(Stored items)
┄┄┄┄┄┄┄┄┄┄

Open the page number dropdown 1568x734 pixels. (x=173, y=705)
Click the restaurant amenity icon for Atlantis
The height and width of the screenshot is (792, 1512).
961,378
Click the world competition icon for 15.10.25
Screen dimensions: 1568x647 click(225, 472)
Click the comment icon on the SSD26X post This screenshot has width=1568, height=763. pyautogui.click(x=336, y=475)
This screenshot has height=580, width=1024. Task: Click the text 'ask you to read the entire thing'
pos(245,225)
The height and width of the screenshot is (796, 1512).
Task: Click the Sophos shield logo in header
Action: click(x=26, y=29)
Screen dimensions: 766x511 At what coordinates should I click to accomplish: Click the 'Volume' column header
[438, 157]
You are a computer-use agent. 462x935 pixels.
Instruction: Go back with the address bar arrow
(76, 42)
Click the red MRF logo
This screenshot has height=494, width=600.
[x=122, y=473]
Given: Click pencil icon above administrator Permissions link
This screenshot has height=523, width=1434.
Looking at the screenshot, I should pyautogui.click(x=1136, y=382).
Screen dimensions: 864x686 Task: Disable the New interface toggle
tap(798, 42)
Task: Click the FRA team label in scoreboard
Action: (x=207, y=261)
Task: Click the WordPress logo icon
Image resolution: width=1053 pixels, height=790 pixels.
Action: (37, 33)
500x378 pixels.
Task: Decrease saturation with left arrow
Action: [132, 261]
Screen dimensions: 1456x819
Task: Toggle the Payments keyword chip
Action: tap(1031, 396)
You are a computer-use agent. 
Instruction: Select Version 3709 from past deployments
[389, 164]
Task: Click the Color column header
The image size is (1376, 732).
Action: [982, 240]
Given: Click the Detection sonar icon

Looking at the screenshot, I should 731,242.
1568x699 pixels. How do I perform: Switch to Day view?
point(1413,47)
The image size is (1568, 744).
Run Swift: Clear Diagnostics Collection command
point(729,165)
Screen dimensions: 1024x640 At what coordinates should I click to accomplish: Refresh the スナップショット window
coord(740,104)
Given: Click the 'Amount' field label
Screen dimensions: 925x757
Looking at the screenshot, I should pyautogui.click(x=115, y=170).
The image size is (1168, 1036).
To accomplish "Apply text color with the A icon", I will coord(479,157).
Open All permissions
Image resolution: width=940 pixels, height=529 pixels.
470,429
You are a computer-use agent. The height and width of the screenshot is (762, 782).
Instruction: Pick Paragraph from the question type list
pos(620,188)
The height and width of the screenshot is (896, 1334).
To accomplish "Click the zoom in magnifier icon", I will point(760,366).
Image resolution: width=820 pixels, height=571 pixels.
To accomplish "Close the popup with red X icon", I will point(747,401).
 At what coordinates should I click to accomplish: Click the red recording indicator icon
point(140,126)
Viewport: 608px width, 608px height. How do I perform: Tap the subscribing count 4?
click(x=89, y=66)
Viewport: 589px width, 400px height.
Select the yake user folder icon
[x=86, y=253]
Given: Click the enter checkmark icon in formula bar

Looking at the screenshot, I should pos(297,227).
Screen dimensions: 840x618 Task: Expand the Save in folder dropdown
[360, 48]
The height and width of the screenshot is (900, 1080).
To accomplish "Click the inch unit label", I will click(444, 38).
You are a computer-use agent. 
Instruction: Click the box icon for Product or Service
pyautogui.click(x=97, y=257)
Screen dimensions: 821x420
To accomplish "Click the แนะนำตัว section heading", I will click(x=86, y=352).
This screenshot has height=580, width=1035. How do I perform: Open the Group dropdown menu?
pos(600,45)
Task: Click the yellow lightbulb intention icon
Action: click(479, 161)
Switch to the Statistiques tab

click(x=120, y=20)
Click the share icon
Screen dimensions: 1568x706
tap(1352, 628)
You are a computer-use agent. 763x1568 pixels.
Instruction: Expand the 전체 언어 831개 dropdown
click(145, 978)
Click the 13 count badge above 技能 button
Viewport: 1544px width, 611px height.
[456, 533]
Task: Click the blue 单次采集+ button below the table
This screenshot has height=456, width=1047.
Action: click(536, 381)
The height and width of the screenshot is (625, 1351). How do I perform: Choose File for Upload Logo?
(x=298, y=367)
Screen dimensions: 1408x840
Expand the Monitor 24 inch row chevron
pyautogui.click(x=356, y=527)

┄┄┄┄┄┄┄┄┄┄

● TASK STATEMENT: Output all of the records above unchanged.

● EXERCISE ANSWER:
Open the page number dropdown 1568x734 pixels. (x=173, y=705)
Click the restaurant amenity icon for Atlantis
The height and width of the screenshot is (792, 1512).
961,378
Click the world competition icon for 15.10.25
Screen dimensions: 1568x647 click(225, 472)
Click the comment icon on the SSD26X post This screenshot has width=1568, height=763. pyautogui.click(x=336, y=475)
This screenshot has height=580, width=1024. Task: Click the text 'ask you to read the entire thing'
pos(245,225)
The height and width of the screenshot is (796, 1512).
Task: Click the Sophos shield logo in header
Action: click(x=26, y=29)
Screen dimensions: 766x511 At what coordinates should I click to accomplish: Click the 'Volume' column header
[438, 157]
You are a computer-use agent. 462x935 pixels.
Instruction: Go back with the address bar arrow
(76, 42)
Click the red MRF logo
This screenshot has height=494, width=600.
[x=122, y=473]
Given: Click pencil icon above administrator Permissions link
This screenshot has height=523, width=1434.
Looking at the screenshot, I should pyautogui.click(x=1136, y=382).
Screen dimensions: 864x686 Task: Disable the New interface toggle
tap(798, 42)
Task: Click the FRA team label in scoreboard
Action: (x=207, y=261)
Task: Click the WordPress logo icon
Image resolution: width=1053 pixels, height=790 pixels.
Action: (37, 33)
500x378 pixels.
Task: Decrease saturation with left arrow
Action: [132, 261]
Screen dimensions: 1456x819
Task: Toggle the Payments keyword chip
Action: tap(1031, 396)
You are a computer-use agent. 
Instruction: Select Version 3709 from past deployments
[389, 164]
Task: Click the Color column header
The image size is (1376, 732).
Action: [982, 240]
Given: Click the Detection sonar icon

Looking at the screenshot, I should 731,242.
1568x699 pixels. How do I perform: Switch to Day view?
point(1413,47)
The image size is (1568, 744).
Run Swift: Clear Diagnostics Collection command
point(729,165)
Screen dimensions: 1024x640 At what coordinates should I click to accomplish: Refresh the スナップショット window
coord(740,104)
Given: Click the 'Amount' field label
Screen dimensions: 925x757
Looking at the screenshot, I should pyautogui.click(x=115, y=170).
The image size is (1168, 1036).
To accomplish "Apply text color with the A icon", I will coord(479,157).
Open All permissions
Image resolution: width=940 pixels, height=529 pixels.
470,429
You are a computer-use agent. The height and width of the screenshot is (762, 782).
Instruction: Pick Paragraph from the question type list
pos(620,188)
The height and width of the screenshot is (896, 1334).
To accomplish "Click the zoom in magnifier icon", I will point(760,366).
Image resolution: width=820 pixels, height=571 pixels.
To accomplish "Close the popup with red X icon", I will point(747,401).
 At what coordinates should I click to accomplish: Click the red recording indicator icon
point(140,126)
Viewport: 608px width, 608px height. How do I perform: Tap the subscribing count 4?
click(x=89, y=66)
Viewport: 589px width, 400px height.
Select the yake user folder icon
[x=86, y=253]
Given: Click the enter checkmark icon in formula bar

Looking at the screenshot, I should pos(297,227).
Screen dimensions: 840x618 Task: Expand the Save in folder dropdown
[360, 48]
The height and width of the screenshot is (900, 1080).
To accomplish "Click the inch unit label", I will click(444, 38).
You are a computer-use agent. 
Instruction: Click the box icon for Product or Service
pyautogui.click(x=97, y=257)
Screen dimensions: 821x420
To accomplish "Click the แนะนำตัว section heading", I will click(x=86, y=352).
This screenshot has height=580, width=1035. How do I perform: Open the Group dropdown menu?
pos(600,45)
Task: Click the yellow lightbulb intention icon
Action: click(479, 161)
Switch to the Statistiques tab

click(x=120, y=20)
Click the share icon
Screen dimensions: 1568x706
tap(1352, 628)
You are a computer-use agent. 763x1568 pixels.
Instruction: Expand the 전체 언어 831개 dropdown
click(145, 978)
Click the 13 count badge above 技能 button
Viewport: 1544px width, 611px height.
[456, 533]
Task: Click the blue 单次采集+ button below the table
This screenshot has height=456, width=1047.
Action: click(536, 381)
The height and width of the screenshot is (625, 1351). How do I perform: Choose File for Upload Logo?
(x=298, y=367)
Screen dimensions: 1408x840
Expand the Monitor 24 inch row chevron
pyautogui.click(x=356, y=527)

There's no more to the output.